Wenn ich hier versuche, zu erzählen, was mir in der letzten Zeit widerfahren ist, dann aus einem doppelten Grund: Es soll ein Zeugnis sein, und eine Provokation, die – mich zuerst, und dann den Leser – zum Nachdenken anregt und Fragen aufwirft, wodurch das, was geschieht, Gestalt annimmt und einen Wert bekommt. Das ist es, was wir als eine Erfahrung bezeichnen. Und das ist mir geschehen.
Wenn man schwierige Zeiten durchmacht, stellen sich unweigerlich Fragen nach dem Sinn: Was bedeutet diese Prüfung? Wohin will Gott mich führen? Solche Fragen kamen in mir auf und erschreckten mich, sobald ich nach dem dunkelsten Moment, den ich in meinen sechzig Jahren erlebt habe, wieder zu Bewusstsein kam.
Aufgrund einer schweren Komplikation, verursacht durch eine Covid-Infektion, war ich geistig sehr verwirrt. Ich hatte Namen vergessen, Situationen und, was am dramatischsten war, sogar die einfachsten Gebete, die ich sprechen wollte. Denn das Bewusstsein, dass ich Priester bin, war das Einzige, was sich nie eingetrübt hat. Ich war sogar wütend auf die Menschen, die sich am meisten um mich bemühten. Doch all das, wirklich alles, wurde geläutert und nahm seine wahre Bedeutung an, als ich begann, in den Menschen um mich herum das Antlitz Christi zu sehen, der mich auf den Armen trug, mich speiste, mich an der Hand nahm.
Wenn das Wunder geschieht, dass man seine eigenen Grenzen erkennt, dann wird die Beziehung zu Christus wiedergeboren, die die einzig wahre Antwort ist. Jede Geste, jedes Wort kann dann Erstaunliches bewirken, bei uns und bei den anderen.
Durch unsere Schwäche erfüllt Gott seine Verheißung, dass sich unser Leben verwirklicht
Mich bewegt in diesem Zusammenhang eine Passage aus der Enzyklika Spe Salvi von Benedikt XVI., wo er sagt: „Das Maß der Humanität bestimmt sich ganz wesentlich im Verhältnis zum Leid und zum Leidenden. Das gilt für den Einzelnen wie für die Gesellschaft. Eine Gesellschaft, die die Leidenden nicht annehmen und nicht im Mit-leiden helfen kann, Leid auch von innen zu teilen und zu tragen, ist eine grausame und inhumane Gesellschaft.“ Nachdem ich meinen eigenen Blickwinkel geändert hatte, konnte ich auch die Fragen wahrnehmen, die sich einige Menschen stellten, die täglich mit mir in Kontakt waren. Zwei Physiotherapeuten, die schon lange nicht mehr zur Beichte gegangen waren, baten mich zu Beginn der Fastenzeit, das Sakrament der Buße empfangen zu können, und kamen dann auch zur Messe. Noch bewegender war aber die Frage eines Sozialarbeiters, der ein bisschen grobschlächtig wirkte und mich eines Abends mit sehr ernstem Gesicht bat, ihm den Unterschied zwischen Gott und Jesus zu erklären. Paradoxerweise konnte ich, der ich doch der Kranke war, schließlich durch mein bloßes Dasein Trost spenden und bei anderen die Frage nach dem Sinn des Lebens wecken.

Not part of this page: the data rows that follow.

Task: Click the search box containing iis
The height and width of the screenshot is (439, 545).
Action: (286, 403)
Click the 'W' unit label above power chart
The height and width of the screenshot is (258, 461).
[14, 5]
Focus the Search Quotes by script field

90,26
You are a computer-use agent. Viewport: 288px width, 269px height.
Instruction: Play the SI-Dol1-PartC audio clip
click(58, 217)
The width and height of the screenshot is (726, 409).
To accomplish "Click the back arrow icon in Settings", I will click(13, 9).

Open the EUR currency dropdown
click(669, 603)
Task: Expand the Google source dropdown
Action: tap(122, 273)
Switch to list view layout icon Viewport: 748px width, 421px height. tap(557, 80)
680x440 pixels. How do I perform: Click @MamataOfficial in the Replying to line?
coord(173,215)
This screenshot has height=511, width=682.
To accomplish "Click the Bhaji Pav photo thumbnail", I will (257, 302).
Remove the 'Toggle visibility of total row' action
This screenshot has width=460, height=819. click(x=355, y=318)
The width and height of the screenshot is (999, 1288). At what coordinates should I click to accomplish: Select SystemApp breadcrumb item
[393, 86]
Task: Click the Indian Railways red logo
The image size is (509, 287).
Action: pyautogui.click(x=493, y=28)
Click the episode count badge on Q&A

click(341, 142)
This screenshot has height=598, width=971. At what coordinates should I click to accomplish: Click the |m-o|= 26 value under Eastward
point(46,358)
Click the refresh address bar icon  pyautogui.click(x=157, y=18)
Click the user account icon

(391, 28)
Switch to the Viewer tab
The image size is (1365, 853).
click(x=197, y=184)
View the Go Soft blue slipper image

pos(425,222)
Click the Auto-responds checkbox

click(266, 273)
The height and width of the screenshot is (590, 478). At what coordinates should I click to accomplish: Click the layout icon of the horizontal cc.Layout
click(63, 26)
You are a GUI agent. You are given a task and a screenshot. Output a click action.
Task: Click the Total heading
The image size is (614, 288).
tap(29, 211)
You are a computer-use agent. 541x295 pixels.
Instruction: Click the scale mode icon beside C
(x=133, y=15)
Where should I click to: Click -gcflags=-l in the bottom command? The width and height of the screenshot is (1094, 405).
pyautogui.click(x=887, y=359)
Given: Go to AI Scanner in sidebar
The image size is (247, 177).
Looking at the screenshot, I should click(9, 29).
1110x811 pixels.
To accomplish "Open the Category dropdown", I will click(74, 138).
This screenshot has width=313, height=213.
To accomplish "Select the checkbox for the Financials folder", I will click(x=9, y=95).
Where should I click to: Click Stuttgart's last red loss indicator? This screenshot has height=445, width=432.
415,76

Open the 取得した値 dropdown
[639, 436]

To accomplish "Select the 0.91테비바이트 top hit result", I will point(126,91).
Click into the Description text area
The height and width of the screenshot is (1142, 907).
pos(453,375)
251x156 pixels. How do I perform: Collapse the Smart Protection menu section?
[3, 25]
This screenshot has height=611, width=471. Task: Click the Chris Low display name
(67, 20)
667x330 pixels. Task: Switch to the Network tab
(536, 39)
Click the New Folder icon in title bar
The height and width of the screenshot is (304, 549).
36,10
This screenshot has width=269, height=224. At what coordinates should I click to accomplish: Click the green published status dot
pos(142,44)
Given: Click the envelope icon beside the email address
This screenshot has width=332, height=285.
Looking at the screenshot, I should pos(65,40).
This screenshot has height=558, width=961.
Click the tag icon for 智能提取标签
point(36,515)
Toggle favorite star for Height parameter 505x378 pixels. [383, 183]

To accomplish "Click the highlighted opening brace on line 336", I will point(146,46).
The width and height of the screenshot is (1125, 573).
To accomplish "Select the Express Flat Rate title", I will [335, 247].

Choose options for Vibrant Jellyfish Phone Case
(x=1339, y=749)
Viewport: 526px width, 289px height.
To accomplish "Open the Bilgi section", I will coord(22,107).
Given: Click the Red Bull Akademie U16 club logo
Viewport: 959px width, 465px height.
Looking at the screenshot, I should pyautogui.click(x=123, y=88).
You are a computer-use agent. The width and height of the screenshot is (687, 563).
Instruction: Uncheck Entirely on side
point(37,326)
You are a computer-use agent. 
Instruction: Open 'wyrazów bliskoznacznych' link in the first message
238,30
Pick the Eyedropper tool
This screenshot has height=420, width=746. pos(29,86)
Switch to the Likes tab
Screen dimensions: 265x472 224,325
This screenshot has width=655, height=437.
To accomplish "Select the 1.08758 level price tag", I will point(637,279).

Was ist dabei der Aspekt der Gnade? Die Tatsache, dass die bloße Anwesenheit eines Priesters ein objektives, konkretes und lebendiges Zeichen für Christus ist und bei den Menschen den Wunsch nach Umkehr auslöst.
Für mich, aber auch für jeden von uns, hat die Erfahrung der Krankheit auch ein neues Licht auf meine Berufung geworfen. Nicht so sehr in dem Sinne, dass man eine bestimmte Ebene im Leben erreicht, sondern vielmehr ein neues Bewusstsein. Durch unsere Schwäche erfüllt Gott seine Verheißung, dass sich unser Leben verwirklicht, wenn wir dem gehorchen, was er für uns vorgesehen hat, damit wir die Heiligkeit erlangen können, nach der das Herz eines jeden Menschen sich sehnt.